D’autre part, la variété et la complexité du paganisme, son extension dans tout l’empire et son intégration locale le rendaient résistant ; le culte impérial et le calendrier des fêtes perdurent aux IV° et V° siècles, le culte privé des familles garde une couleur fortement païenne en ce qui concerne les espoirs et craintes individuelles, les rites relatifs à la vie quotidienne ou à la mort. Au-delà des survivances on assiste à des phénomènes d’assimilation qui ne seront pas tous problématiques ; on danse dans les rues pour certaines fêtes chez les chrétiens comme chez les païens, on dépose des offrandes aux morts, les pratiques commémoratives après les funérailles montrent des croyances partagées. Les traditions locales se maintiennent ainsi que les banquets funèbres et les offrandes votives païennes se retrouvent dans le culte de saints . La littérature et l’art manifestent de mêmes tendances : on emprunte à la symbolique impériale pour manifester la grandeur de Jésus ( l’orbe, le trône, la gestuelle symbolique) et, à l’opposé le culte impérial formule en langage traditionnel la suprématie inéluctable des Romains et de leur princeps justifiée par leur lien avec le Christ. Les symboles (guirlandes, vignes, oiseaux), la pensée philosophique, les allusions mythologiques sont repris et réutilisés au point qu’aucun épigraphiste ne s’étonne de nos jours de trouver sur une tombe chrétienne l’expression : « consacré aux Dieux Mânes » pas plus qu’une allusion poétique aux Enfers païens.

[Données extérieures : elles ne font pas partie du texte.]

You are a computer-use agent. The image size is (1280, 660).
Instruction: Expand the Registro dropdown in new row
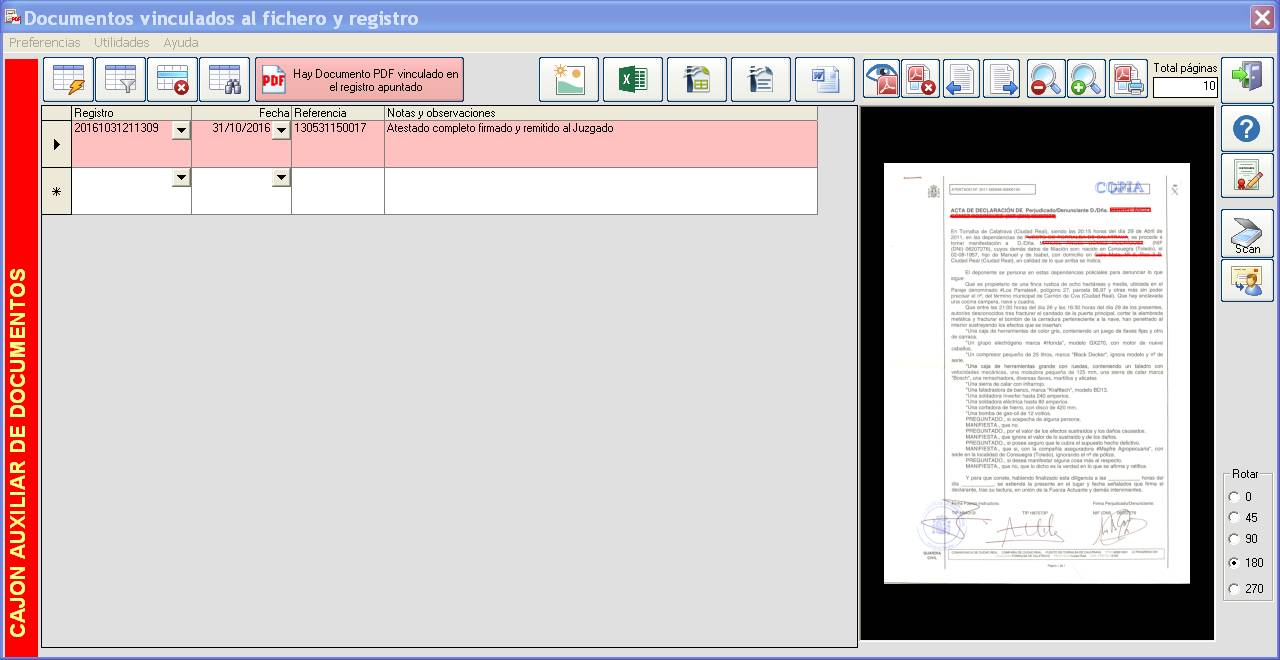[x=181, y=177]
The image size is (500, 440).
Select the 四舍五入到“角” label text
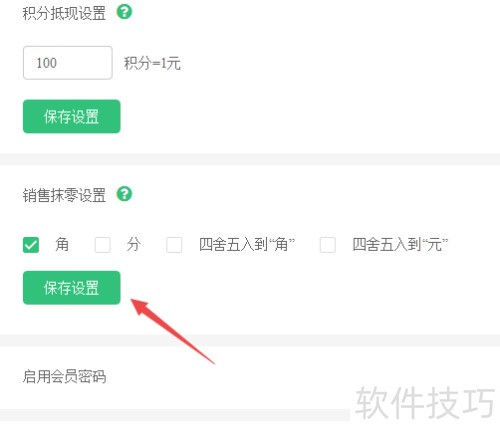click(247, 245)
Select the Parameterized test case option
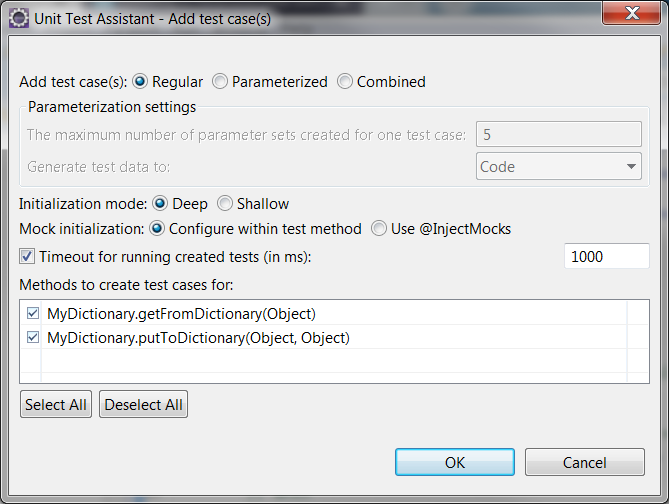The width and height of the screenshot is (669, 504). tap(220, 81)
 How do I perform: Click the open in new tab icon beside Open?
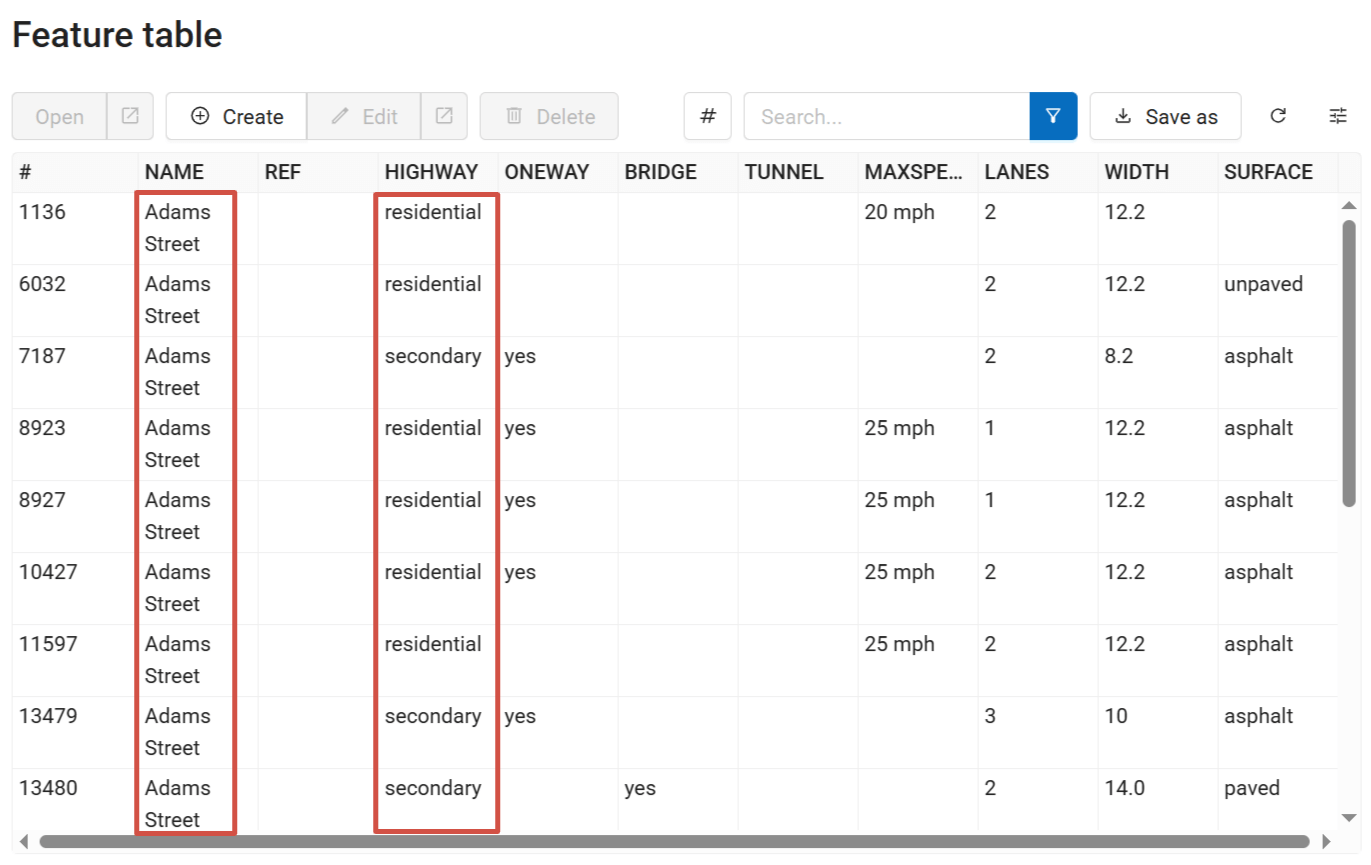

Les rituels du culte impérial ne sont guère bouleversés par la conversion de Constantin ; seule la justification de ce culte évolue. Mais l’on érige une statue de Constantin en Dieu solaire, on promène une statue plus petite sur l’hippodrome , on s’agenouille devant l’empereur qu’on appelle diuinus. La célébration des calendes de janvier auxquelles le culte de l’empereur est associé donne lieu à une parade annuelle et à des danses dans les rues.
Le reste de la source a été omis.